下のデータ項目の全行を、「番号」と「行の内容」の二列からなるMarkdownの表として並べる。空行は除く。

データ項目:
◇ ◇ ◇ ◇

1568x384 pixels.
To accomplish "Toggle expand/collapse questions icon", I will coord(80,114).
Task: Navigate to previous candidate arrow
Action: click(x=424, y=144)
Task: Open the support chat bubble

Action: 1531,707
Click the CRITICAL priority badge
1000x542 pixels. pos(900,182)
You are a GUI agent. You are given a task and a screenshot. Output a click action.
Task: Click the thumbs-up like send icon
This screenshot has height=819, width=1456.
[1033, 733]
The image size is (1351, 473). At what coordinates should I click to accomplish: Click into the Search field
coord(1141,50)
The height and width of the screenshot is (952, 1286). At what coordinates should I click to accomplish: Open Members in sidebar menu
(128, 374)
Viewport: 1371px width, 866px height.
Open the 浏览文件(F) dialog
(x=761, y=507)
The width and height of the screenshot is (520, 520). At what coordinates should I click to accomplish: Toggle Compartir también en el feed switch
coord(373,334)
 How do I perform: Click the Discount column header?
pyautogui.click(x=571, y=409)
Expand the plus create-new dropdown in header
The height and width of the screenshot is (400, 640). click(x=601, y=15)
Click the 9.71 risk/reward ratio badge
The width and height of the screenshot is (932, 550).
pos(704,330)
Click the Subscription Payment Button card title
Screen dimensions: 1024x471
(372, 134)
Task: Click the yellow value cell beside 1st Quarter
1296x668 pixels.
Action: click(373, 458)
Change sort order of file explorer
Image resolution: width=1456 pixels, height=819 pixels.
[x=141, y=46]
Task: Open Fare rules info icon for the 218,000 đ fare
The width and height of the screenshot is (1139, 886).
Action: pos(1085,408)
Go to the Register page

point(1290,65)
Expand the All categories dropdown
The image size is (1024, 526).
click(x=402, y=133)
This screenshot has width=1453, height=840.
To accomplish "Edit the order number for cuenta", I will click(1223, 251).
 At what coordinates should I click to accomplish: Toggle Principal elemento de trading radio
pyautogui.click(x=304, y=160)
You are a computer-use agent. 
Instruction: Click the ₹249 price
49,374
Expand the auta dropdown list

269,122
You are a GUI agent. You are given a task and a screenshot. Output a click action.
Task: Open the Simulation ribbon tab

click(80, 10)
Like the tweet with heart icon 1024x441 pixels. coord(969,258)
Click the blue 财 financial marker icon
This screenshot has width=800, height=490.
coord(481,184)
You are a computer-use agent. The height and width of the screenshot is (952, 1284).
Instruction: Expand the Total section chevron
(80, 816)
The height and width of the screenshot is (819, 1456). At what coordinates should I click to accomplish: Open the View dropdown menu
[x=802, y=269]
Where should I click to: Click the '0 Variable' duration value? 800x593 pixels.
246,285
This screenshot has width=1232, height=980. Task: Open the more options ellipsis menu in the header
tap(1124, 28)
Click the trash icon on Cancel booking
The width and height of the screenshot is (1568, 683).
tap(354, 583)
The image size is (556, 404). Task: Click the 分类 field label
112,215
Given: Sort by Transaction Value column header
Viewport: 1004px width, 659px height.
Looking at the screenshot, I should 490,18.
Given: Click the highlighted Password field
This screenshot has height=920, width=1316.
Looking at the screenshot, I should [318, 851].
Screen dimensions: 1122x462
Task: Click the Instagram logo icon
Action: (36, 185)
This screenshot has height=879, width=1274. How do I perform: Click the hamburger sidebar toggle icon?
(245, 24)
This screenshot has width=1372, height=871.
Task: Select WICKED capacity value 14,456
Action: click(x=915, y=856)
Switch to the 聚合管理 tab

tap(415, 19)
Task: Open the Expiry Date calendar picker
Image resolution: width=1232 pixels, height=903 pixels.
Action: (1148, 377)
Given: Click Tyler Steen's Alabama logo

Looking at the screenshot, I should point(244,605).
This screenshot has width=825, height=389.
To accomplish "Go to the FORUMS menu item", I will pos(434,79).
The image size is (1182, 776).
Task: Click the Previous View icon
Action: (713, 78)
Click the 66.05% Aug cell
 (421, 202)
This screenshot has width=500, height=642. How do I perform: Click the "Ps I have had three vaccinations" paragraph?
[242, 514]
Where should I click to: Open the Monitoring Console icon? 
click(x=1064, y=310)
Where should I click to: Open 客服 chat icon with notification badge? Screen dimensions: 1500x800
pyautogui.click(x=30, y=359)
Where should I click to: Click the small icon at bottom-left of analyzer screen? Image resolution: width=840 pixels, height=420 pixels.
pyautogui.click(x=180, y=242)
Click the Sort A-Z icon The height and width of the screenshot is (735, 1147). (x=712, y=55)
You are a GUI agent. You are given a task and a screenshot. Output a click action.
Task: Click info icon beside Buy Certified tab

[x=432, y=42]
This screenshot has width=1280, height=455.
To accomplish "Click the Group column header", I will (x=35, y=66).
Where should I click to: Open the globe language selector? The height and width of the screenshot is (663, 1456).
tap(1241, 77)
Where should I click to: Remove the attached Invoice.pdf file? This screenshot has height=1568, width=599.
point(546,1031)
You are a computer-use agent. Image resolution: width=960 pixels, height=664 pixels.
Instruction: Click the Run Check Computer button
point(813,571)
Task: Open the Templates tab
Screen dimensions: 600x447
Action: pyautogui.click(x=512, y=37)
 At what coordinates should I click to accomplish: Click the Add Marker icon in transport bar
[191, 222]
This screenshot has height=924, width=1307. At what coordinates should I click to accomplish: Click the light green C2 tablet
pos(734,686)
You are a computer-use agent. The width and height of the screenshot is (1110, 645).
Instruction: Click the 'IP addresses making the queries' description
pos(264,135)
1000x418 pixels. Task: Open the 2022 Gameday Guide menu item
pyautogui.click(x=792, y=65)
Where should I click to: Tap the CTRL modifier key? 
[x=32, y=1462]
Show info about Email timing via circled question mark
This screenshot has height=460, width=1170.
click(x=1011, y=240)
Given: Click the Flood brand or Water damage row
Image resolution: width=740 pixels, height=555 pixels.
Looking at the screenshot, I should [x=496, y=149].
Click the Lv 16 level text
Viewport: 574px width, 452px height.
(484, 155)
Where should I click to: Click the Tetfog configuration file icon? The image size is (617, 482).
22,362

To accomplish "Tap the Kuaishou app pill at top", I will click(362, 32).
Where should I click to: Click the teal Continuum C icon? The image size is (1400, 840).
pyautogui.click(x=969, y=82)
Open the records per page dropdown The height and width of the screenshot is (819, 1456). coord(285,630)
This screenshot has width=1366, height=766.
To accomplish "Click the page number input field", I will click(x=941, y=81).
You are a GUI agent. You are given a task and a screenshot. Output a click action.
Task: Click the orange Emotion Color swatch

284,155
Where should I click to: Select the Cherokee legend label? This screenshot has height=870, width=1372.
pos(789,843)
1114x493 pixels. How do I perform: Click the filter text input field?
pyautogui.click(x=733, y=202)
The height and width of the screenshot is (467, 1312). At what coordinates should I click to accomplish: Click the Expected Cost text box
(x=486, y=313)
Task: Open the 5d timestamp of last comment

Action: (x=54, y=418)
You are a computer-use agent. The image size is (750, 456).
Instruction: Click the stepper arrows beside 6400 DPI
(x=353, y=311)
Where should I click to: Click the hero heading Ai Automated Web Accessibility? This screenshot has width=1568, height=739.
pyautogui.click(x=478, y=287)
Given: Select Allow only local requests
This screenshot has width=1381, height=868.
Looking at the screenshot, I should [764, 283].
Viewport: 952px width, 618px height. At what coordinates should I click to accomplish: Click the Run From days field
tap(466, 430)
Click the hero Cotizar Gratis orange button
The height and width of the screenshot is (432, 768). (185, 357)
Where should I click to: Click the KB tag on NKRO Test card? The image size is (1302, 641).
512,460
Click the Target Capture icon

◇ ◇ ◇ ◇

### [課題の結果]
| 番号 | 行の内容 |
|---|---|
| 1 | 1568x384 pixels. |
| 2 | To accomplish "Toggle expand/collapse questions icon", I will coord(80,114). |
| 3 | Task: Navigate to previous candidate arrow |
| 4 | Action: click(x=424, y=144) |
| 5 | Task: Open the support chat bubble |
| 6 | Action: 1531,707 |
| 7 | Click the CRITICAL priority badge |
| 8 | 1000x542 pixels. pos(900,182) |
| 9 | You are a GUI agent. You are given a task and a screenshot. Output a click action. |
| 10 | Task: Click the thumbs-up like send icon |
| 11 | This screenshot has height=819, width=1456. |
| 12 | [1033, 733] |
| 13 | The image size is (1351, 473). At what coordinates should I click to accomplish: Click into the Search field |
| 14 | coord(1141,50) |
| 15 | The height and width of the screenshot is (952, 1286). At what coordinates should I click to accomplish: Open Members in sidebar menu |
| 16 | (128, 374) |
| 17 | Viewport: 1371px width, 866px height. |
| 18 | Open the 浏览文件(F) dialog |
| 19 | (x=761, y=507) |
| 20 | The width and height of the screenshot is (520, 520). At what coordinates should I click to accomplish: Toggle Compartir también en el feed switch |
| 21 | coord(373,334) |
| 22 |  How do I perform: Click the Discount column header? |
| 23 | pyautogui.click(x=571, y=409) |
| 24 | Expand the plus create-new dropdown in header |
| 25 | The height and width of the screenshot is (400, 640). click(x=601, y=15) |
| 26 | Click the 9.71 risk/reward ratio badge |
| 27 | The width and height of the screenshot is (932, 550). |
| 28 | pos(704,330) |
| 29 | Click the Subscription Payment Button card title |
| 30 | Screen dimensions: 1024x471 |
| 31 | (372, 134) |
| 32 | Task: Click the yellow value cell beside 1st Quarter |
| 33 | 1296x668 pixels. |
| 34 | Action: click(373, 458) |
| 35 | Change sort order of file explorer |
| 36 | Image resolution: width=1456 pixels, height=819 pixels. |
| 37 | [x=141, y=46] |
| 38 | Task: Open Fare rules info icon for the 218,000 đ fare |
| 39 | The width and height of the screenshot is (1139, 886). |
| 40 | Action: pos(1085,408) |
| 41 | Go to the Register page |
| 42 | point(1290,65) |
| 43 | Expand the All categories dropdown |
| 44 | The image size is (1024, 526). |
| 45 | click(x=402, y=133) |
| 46 | This screenshot has width=1453, height=840. |
| 47 | To accomplish "Edit the order number for cuenta", I will click(1223, 251). |
| 48 |  At what coordinates should I click to accomplish: Toggle Principal elemento de trading radio |
| 49 | pyautogui.click(x=304, y=160) |
| 50 | You are a computer-use agent.  |
| 51 | Instruction: Click the ₹249 price |
| 52 | 49,374 |
| 53 | Expand the auta dropdown list |
| 54 | 269,122 |
| 55 | You are a GUI agent. You are given a task and a screenshot. Output a click action. |
| 56 | Task: Open the Simulation ribbon tab |
| 57 | click(80, 10) |
| 58 | Like the tweet with heart icon 1024x441 pixels. coord(969,258) |
| 59 | Click the blue 财 financial marker icon |
| 60 | This screenshot has width=800, height=490. |
| 61 | coord(481,184) |
| 62 | You are a computer-use agent. The height and width of the screenshot is (952, 1284). |
| 63 | Instruction: Expand the Total section chevron |
| 64 | (80, 816) |
| 65 | The height and width of the screenshot is (819, 1456). At what coordinates should I click to accomplish: Open the View dropdown menu |
| 66 | [x=802, y=269] |
| 67 | Where should I click to: Click the '0 Variable' duration value? 800x593 pixels. |
| 68 | 246,285 |
| 69 | This screenshot has width=1232, height=980. Task: Open the more options ellipsis menu in the header |
| 70 | tap(1124, 28) |
| 71 | Click the trash icon on Cancel booking |
| 72 | The width and height of the screenshot is (1568, 683). |
| 73 | tap(354, 583) |
| 74 | The image size is (556, 404). Task: Click the 分类 field label |
| 75 | 112,215 |
| 76 | Given: Sort by Transaction Value column header |
| 77 | Viewport: 1004px width, 659px height. |
| 78 | Looking at the screenshot, I should 490,18. |
| 79 | Given: Click the highlighted Password field |
| 80 | This screenshot has height=920, width=1316. |
| 81 | Looking at the screenshot, I should [318, 851]. |
| 82 | Screen dimensions: 1122x462 |
| 83 | Task: Click the Instagram logo icon |
| 84 | Action: (36, 185) |
| 85 | This screenshot has height=879, width=1274. How do I perform: Click the hamburger sidebar toggle icon? |
| 86 | (245, 24) |
| 87 | This screenshot has width=1372, height=871. |
| 88 | Task: Select WICKED capacity value 14,456 |
| 89 | Action: click(x=915, y=856) |
| 90 | Switch to the 聚合管理 tab |
| 91 | tap(415, 19) |
| 92 | Task: Open the Expiry Date calendar picker |
| 93 | Image resolution: width=1232 pixels, height=903 pixels. |
| 94 | Action: (1148, 377) |
| 95 | Given: Click Tyler Steen's Alabama logo |
| 96 | Looking at the screenshot, I should point(244,605). |
| 97 | This screenshot has width=825, height=389. |
| 98 | To accomplish "Go to the FORUMS menu item", I will pos(434,79). |
| 99 | The image size is (1182, 776). |
| 100 | Task: Click the Previous View icon |
| 101 | Action: (713, 78) |
| 102 | Click the 66.05% Aug cell |
| 103 |  (421, 202) |
| 104 | This screenshot has width=500, height=642. How do I perform: Click the "Ps I have had three vaccinations" paragraph? |
| 105 | [242, 514] |
| 106 | Where should I click to: Open the Monitoring Console icon?  |
| 107 | click(x=1064, y=310) |
| 108 | Where should I click to: Open 客服 chat icon with notification badge? Screen dimensions: 1500x800 |
| 109 | pyautogui.click(x=30, y=359) |
| 110 | Where should I click to: Click the small icon at bottom-left of analyzer screen? Image resolution: width=840 pixels, height=420 pixels. |
| 111 | pyautogui.click(x=180, y=242) |
| 112 | Click the Sort A-Z icon The height and width of the screenshot is (735, 1147). (x=712, y=55) |
| 113 | You are a GUI agent. You are given a task and a screenshot. Output a click action. |
| 114 | Task: Click info icon beside Buy Certified tab |
| 115 | [x=432, y=42] |
| 116 | This screenshot has width=1280, height=455. |
| 117 | To accomplish "Click the Group column header", I will (x=35, y=66). |
| 118 | Where should I click to: Open the globe language selector? The height and width of the screenshot is (663, 1456). |
| 119 | tap(1241, 77) |
| 120 | Where should I click to: Remove the attached Invoice.pdf file? This screenshot has height=1568, width=599. |
| 121 | point(546,1031) |
| 122 | You are a computer-use agent. Image resolution: width=960 pixels, height=664 pixels. |
| 123 | Instruction: Click the Run Check Computer button |
| 124 | point(813,571) |
| 125 | Task: Open the Templates tab |
| 126 | Screen dimensions: 600x447 |
| 127 | Action: pyautogui.click(x=512, y=37) |
| 128 |  At what coordinates should I click to accomplish: Click the Add Marker icon in transport bar |
| 129 | [191, 222] |
| 130 | This screenshot has height=924, width=1307. At what coordinates should I click to accomplish: Click the light green C2 tablet |
| 131 | pos(734,686) |
| 132 | You are a computer-use agent. The width and height of the screenshot is (1110, 645). |
| 133 | Instruction: Click the 'IP addresses making the queries' description |
| 134 | pos(264,135) |
| 135 | 1000x418 pixels. Task: Open the 2022 Gameday Guide menu item |
| 136 | pyautogui.click(x=792, y=65) |
| 137 | Where should I click to: Tap the CTRL modifier key?  |
| 138 | [x=32, y=1462] |
| 139 | Show info about Email timing via circled question mark |
| 140 | This screenshot has height=460, width=1170. |
| 141 | click(x=1011, y=240) |
| 142 | Given: Click the Flood brand or Water damage row |
| 143 | Image resolution: width=740 pixels, height=555 pixels. |
| 144 | Looking at the screenshot, I should [x=496, y=149]. |
| 145 | Click the Lv 16 level text |
| 146 | Viewport: 574px width, 452px height. |
| 147 | (484, 155) |
| 148 | Where should I click to: Click the Tetfog configuration file icon? The image size is (617, 482). |
| 149 | 22,362 |
| 150 | To accomplish "Tap the Kuaishou app pill at top", I will click(362, 32). |
| 151 | Where should I click to: Click the teal Continuum C icon? The image size is (1400, 840). |
| 152 | pyautogui.click(x=969, y=82) |
| 153 | Open the records per page dropdown The height and width of the screenshot is (819, 1456). coord(285,630) |
| 154 | This screenshot has width=1366, height=766. |
| 155 | To accomplish "Click the page number input field", I will click(x=941, y=81). |
| 156 | You are a GUI agent. You are given a task and a screenshot. Output a click action. |
| 157 | Task: Click the orange Emotion Color swatch |
| 158 | 284,155 |
| 159 | Where should I click to: Select the Cherokee legend label? This screenshot has height=870, width=1372. |
| 160 | pos(789,843) |
| 161 | 1114x493 pixels. How do I perform: Click the filter text input field? |
| 162 | pyautogui.click(x=733, y=202) |
| 163 | The height and width of the screenshot is (467, 1312). At what coordinates should I click to accomplish: Click the Expected Cost text box |
| 164 | (x=486, y=313) |
| 165 | Task: Open the 5d timestamp of last comment |
| 166 | Action: (x=54, y=418) |
| 167 | You are a computer-use agent. The image size is (750, 456). |
| 168 | Instruction: Click the stepper arrows beside 6400 DPI |
| 169 | (x=353, y=311) |
| 170 | Where should I click to: Click the hero heading Ai Automated Web Accessibility? This screenshot has width=1568, height=739. |
| 171 | pyautogui.click(x=478, y=287) |
| 172 | Given: Select Allow only local requests |
| 173 | This screenshot has width=1381, height=868. |
| 174 | Looking at the screenshot, I should [764, 283]. |
| 175 | Viewport: 952px width, 618px height. At what coordinates should I click to accomplish: Click the Run From days field |
| 176 | tap(466, 430) |
| 177 | Click the hero Cotizar Gratis orange button |
| 178 | The height and width of the screenshot is (432, 768). (185, 357) |
| 179 | Where should I click to: Click the KB tag on NKRO Test card? The image size is (1302, 641). |
| 180 | 512,460 |
| 181 | Click the Target Capture icon |